Copy out, word for word, the lines of the items below, starting with the line that contains "What do you see at coordinates (55, 164)" and going on through the line that contains "coordinates (276, 486).".

[Start of Attachment]

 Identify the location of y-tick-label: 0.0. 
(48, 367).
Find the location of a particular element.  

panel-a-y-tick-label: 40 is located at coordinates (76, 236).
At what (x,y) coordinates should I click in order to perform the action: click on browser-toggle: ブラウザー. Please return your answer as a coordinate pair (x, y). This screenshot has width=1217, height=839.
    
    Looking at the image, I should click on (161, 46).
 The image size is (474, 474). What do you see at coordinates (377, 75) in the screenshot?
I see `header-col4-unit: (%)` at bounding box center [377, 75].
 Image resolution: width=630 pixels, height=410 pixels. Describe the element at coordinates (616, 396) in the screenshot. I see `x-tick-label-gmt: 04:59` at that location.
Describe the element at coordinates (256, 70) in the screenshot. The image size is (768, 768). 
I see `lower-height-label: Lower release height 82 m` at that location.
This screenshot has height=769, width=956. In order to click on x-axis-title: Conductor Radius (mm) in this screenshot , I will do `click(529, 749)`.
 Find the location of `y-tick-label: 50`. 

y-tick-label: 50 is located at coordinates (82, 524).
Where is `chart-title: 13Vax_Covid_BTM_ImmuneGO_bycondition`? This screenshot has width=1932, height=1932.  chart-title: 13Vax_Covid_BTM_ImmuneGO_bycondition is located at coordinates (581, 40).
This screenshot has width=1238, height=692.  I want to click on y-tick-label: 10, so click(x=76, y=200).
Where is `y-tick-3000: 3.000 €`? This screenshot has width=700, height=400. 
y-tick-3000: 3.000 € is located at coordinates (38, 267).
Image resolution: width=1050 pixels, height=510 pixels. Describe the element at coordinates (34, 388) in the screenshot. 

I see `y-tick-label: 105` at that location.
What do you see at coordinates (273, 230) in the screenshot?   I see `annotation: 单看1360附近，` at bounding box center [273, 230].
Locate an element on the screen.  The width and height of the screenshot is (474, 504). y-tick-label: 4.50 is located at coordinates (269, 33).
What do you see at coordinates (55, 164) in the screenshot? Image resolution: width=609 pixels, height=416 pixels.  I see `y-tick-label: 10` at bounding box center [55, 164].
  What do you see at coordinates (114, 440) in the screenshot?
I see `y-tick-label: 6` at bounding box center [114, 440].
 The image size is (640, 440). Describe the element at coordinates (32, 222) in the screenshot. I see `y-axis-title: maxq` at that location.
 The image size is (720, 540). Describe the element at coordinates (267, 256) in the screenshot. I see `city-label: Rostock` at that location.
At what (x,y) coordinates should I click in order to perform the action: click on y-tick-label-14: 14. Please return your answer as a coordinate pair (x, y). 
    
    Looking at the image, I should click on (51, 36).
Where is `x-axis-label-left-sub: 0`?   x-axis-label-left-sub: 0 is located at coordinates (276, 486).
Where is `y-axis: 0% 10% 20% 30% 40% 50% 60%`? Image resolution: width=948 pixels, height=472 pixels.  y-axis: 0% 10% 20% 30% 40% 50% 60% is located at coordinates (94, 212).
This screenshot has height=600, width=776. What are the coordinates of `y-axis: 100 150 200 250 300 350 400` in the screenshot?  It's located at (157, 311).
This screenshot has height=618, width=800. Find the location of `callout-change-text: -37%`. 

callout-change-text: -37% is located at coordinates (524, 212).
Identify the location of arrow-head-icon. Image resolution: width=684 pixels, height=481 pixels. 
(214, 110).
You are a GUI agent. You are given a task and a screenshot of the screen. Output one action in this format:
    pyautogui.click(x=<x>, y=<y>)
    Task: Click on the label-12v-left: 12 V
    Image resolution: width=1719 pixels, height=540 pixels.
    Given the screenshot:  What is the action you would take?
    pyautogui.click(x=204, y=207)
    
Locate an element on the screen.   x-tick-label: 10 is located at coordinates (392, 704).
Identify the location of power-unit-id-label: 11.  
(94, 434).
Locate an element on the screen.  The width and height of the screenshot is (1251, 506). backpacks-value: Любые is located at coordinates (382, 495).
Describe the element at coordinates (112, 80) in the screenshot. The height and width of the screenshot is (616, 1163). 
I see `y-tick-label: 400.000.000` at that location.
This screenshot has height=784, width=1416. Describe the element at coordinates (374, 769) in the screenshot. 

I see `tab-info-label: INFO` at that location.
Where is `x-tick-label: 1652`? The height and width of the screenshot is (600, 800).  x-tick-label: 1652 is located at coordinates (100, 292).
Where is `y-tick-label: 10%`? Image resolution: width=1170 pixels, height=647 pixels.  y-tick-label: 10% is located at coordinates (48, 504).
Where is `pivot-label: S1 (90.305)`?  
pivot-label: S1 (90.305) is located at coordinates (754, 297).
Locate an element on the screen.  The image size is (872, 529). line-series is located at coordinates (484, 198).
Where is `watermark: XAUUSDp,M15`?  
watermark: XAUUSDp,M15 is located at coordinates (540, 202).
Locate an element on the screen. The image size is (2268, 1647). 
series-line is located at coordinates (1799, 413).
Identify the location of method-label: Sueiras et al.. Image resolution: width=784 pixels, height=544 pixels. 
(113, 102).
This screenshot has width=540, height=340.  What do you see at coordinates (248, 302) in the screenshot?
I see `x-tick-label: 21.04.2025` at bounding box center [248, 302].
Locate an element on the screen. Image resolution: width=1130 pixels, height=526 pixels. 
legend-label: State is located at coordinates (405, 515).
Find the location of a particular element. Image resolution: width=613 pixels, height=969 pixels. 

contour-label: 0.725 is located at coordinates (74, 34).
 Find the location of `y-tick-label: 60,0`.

[End of Attachment]

> [Solution]
What do you see at coordinates (55, 164) in the screenshot? Image resolution: width=609 pixels, height=416 pixels.  I see `y-tick-label: 10` at bounding box center [55, 164].
  What do you see at coordinates (114, 440) in the screenshot?
I see `y-tick-label: 6` at bounding box center [114, 440].
 The image size is (640, 440). Describe the element at coordinates (32, 222) in the screenshot. I see `y-axis-title: maxq` at that location.
 The image size is (720, 540). Describe the element at coordinates (267, 256) in the screenshot. I see `city-label: Rostock` at that location.
At what (x,y) coordinates should I click in order to perform the action: click on y-tick-label-14: 14. Please return your answer as a coordinate pair (x, y). 
    
    Looking at the image, I should click on (51, 36).
Where is `x-axis-label-left-sub: 0`?   x-axis-label-left-sub: 0 is located at coordinates (276, 486).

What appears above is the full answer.